WHAT THE EXERCISE ASKS> Output the records from the line containing "The width and height of the screenshot is (643, 2576)." through the line containing "View Source is" as a Markdown table with columns Index and Text. Number each line and skip blank ones.

Dataset items:
• • • •

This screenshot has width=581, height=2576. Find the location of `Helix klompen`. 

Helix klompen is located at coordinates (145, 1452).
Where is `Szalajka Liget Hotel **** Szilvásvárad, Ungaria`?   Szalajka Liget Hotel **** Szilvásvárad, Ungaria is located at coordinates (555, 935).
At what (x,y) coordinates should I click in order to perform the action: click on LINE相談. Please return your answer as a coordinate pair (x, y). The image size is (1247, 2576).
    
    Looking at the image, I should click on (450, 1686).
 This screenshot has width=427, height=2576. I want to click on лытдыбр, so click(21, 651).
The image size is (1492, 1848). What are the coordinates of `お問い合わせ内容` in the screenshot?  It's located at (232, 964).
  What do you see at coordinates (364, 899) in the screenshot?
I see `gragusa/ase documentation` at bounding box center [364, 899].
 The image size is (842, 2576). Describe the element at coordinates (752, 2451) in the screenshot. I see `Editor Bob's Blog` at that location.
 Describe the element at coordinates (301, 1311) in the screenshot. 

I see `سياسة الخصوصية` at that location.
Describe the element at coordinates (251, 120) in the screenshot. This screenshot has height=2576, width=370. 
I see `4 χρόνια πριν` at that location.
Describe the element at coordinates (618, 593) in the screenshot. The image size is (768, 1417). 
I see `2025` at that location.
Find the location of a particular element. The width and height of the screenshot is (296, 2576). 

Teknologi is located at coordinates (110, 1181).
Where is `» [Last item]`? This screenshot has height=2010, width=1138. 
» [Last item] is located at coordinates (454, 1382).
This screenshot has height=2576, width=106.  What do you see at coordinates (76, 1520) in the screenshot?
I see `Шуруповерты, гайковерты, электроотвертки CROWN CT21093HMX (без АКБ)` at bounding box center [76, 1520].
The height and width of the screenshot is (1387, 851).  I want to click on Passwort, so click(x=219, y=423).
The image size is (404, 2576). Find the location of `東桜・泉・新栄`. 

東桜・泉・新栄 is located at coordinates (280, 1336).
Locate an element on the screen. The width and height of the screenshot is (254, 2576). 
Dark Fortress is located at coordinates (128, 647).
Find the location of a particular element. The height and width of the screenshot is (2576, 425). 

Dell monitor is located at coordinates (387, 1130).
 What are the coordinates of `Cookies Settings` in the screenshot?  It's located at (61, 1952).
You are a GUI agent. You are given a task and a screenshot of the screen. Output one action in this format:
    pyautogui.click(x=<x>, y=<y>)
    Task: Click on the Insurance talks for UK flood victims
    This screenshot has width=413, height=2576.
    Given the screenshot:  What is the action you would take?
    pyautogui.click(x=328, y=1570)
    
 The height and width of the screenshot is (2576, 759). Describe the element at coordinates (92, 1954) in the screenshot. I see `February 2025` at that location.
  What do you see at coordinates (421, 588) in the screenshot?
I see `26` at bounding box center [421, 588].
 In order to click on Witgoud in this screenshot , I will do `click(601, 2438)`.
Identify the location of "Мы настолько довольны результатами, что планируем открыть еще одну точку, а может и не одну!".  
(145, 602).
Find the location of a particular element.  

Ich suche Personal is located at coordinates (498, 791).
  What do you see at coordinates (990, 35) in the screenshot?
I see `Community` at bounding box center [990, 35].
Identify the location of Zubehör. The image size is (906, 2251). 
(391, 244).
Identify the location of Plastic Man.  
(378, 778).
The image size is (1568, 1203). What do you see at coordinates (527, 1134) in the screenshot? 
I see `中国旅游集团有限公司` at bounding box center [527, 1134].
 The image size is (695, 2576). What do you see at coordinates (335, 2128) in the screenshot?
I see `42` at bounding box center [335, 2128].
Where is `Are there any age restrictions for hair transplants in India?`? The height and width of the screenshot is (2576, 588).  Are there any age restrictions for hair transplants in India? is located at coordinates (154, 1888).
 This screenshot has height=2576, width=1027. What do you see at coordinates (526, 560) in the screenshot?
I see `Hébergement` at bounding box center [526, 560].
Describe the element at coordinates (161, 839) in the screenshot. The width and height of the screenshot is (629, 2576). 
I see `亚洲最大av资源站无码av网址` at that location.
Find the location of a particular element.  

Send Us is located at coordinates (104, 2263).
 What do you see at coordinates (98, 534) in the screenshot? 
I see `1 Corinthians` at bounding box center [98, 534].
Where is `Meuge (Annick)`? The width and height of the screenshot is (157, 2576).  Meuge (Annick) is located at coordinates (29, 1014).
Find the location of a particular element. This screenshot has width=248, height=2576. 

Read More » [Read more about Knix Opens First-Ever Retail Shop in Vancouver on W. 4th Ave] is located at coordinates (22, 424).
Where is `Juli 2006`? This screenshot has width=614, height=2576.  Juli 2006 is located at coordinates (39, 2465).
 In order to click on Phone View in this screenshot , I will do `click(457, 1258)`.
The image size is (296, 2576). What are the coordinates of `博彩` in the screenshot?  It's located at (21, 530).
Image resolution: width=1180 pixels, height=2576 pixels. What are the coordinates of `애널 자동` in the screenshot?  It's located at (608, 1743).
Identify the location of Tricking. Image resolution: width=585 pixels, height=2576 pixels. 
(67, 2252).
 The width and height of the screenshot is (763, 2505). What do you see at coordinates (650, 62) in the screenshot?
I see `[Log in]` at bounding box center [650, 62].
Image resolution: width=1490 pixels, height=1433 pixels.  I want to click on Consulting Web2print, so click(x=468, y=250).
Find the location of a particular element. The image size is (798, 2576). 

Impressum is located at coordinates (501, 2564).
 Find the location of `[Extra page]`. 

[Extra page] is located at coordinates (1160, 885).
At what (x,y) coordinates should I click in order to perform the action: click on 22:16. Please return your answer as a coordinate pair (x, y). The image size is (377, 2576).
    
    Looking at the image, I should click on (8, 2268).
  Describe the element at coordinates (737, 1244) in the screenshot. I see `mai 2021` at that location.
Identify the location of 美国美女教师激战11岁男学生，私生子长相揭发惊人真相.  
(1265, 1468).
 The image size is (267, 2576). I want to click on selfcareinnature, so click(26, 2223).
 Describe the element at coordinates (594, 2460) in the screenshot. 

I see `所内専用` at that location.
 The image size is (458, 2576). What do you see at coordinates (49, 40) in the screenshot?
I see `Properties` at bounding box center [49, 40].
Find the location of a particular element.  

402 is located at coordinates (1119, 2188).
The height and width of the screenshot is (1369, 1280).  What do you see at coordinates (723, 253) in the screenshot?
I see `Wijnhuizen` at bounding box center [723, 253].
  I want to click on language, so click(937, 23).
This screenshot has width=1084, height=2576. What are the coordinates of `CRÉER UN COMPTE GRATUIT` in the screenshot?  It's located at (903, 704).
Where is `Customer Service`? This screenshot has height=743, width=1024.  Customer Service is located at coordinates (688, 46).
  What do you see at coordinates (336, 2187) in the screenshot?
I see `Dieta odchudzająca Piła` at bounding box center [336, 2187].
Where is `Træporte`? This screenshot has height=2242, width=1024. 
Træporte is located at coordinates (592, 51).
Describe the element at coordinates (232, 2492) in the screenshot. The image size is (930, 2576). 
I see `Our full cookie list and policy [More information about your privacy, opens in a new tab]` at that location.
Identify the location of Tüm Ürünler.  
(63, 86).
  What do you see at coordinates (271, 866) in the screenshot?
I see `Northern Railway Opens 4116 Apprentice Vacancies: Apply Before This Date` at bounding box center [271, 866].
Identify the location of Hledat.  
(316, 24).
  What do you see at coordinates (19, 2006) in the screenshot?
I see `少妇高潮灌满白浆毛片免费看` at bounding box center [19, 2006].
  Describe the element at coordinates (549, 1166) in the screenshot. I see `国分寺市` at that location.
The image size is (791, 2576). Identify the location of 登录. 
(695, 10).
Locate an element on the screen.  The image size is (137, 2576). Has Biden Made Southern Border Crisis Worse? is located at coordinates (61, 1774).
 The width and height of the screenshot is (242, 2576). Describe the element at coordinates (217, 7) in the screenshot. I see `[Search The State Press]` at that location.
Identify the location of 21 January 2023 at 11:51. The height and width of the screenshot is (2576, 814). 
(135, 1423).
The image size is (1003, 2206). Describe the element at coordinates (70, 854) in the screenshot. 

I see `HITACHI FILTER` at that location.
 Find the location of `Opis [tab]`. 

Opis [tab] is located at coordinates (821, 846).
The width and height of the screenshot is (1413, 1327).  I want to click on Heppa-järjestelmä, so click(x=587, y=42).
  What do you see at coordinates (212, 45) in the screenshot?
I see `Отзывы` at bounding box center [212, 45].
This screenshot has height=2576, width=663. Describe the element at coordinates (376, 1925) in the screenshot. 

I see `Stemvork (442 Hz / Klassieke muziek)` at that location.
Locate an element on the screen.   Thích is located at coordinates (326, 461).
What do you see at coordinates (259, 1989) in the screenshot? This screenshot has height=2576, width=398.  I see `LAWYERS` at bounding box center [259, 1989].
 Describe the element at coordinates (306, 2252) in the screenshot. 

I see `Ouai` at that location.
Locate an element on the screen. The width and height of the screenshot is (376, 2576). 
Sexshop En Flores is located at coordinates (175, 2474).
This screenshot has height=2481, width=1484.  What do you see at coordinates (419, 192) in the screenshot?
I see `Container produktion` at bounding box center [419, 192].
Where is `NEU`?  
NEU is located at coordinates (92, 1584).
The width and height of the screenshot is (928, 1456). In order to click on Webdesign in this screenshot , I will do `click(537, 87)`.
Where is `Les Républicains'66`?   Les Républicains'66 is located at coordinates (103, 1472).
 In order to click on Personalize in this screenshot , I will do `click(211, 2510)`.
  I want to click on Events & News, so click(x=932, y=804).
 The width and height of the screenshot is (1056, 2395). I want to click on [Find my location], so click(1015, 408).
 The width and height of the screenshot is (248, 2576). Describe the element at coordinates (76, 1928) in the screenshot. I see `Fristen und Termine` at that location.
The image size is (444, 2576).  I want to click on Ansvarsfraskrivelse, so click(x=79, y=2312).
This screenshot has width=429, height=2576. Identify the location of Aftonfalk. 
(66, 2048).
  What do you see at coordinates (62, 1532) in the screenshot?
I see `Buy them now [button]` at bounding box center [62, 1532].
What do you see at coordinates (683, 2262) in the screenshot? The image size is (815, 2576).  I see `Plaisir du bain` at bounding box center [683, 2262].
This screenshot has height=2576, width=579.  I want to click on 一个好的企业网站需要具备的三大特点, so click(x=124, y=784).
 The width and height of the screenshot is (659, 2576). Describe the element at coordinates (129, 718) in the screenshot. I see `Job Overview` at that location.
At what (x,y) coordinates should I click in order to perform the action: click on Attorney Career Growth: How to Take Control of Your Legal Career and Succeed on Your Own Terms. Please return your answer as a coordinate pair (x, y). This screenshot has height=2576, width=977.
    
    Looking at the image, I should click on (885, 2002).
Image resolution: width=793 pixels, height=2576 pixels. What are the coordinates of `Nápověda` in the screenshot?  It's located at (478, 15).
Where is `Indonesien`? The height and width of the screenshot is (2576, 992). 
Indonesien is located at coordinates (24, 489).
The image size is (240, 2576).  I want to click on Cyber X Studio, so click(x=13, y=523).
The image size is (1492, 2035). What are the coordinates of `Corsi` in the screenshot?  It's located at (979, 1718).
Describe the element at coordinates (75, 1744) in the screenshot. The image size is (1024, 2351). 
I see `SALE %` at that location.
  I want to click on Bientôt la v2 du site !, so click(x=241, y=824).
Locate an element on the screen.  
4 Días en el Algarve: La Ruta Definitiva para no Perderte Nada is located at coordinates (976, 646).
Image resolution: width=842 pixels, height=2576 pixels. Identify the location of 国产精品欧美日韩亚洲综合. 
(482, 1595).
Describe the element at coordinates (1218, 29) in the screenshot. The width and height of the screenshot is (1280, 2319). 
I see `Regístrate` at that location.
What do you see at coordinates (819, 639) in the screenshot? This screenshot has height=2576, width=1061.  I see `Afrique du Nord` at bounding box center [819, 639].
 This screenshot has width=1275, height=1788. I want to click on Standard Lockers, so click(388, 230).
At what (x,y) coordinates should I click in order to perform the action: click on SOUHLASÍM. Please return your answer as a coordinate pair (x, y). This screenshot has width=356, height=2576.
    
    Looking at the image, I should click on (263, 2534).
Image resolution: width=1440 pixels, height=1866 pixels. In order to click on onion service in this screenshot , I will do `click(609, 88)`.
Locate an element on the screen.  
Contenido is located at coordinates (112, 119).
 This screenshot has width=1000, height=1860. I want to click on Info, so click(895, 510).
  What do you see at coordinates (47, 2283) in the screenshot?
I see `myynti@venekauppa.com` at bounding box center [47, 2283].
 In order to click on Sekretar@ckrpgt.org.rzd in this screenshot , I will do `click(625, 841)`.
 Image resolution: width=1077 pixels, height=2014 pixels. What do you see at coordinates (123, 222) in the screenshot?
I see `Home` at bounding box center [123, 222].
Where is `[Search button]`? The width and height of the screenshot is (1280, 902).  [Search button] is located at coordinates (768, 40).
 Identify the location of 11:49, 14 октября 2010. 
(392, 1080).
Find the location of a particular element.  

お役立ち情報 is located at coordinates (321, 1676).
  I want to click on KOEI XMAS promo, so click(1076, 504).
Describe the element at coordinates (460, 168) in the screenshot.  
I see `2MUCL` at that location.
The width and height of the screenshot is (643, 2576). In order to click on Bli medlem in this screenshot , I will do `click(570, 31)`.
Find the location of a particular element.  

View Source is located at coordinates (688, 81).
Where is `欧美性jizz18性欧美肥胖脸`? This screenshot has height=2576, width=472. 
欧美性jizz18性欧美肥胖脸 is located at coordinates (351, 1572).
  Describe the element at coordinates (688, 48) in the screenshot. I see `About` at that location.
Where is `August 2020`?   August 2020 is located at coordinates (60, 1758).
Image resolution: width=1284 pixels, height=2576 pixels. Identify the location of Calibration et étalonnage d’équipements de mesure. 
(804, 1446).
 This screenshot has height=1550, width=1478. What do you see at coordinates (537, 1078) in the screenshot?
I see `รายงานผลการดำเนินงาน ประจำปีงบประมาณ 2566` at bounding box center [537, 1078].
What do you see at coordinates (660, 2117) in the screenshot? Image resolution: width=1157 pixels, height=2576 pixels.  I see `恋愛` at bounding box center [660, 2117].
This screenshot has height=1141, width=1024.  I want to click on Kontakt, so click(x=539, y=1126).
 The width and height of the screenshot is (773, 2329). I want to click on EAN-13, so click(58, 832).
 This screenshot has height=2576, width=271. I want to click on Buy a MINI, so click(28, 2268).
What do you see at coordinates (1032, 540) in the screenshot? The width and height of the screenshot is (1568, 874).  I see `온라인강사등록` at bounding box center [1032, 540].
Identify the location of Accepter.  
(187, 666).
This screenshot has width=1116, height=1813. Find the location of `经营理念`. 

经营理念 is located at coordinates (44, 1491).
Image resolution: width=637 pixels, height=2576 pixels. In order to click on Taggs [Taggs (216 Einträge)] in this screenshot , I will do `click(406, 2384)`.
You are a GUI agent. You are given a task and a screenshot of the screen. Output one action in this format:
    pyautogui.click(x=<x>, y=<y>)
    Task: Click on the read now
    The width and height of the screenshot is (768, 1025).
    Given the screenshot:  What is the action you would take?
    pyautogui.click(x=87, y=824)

• • • •

TASK RESULT>
| Index | Text |
|---|---|
| 1 | The width and height of the screenshot is (643, 2576). In order to click on Bli medlem in this screenshot , I will do `click(570, 31)`. |
| 2 | Find the location of a particular element.   |
| 3 | View Source is located at coordinates (688, 81). |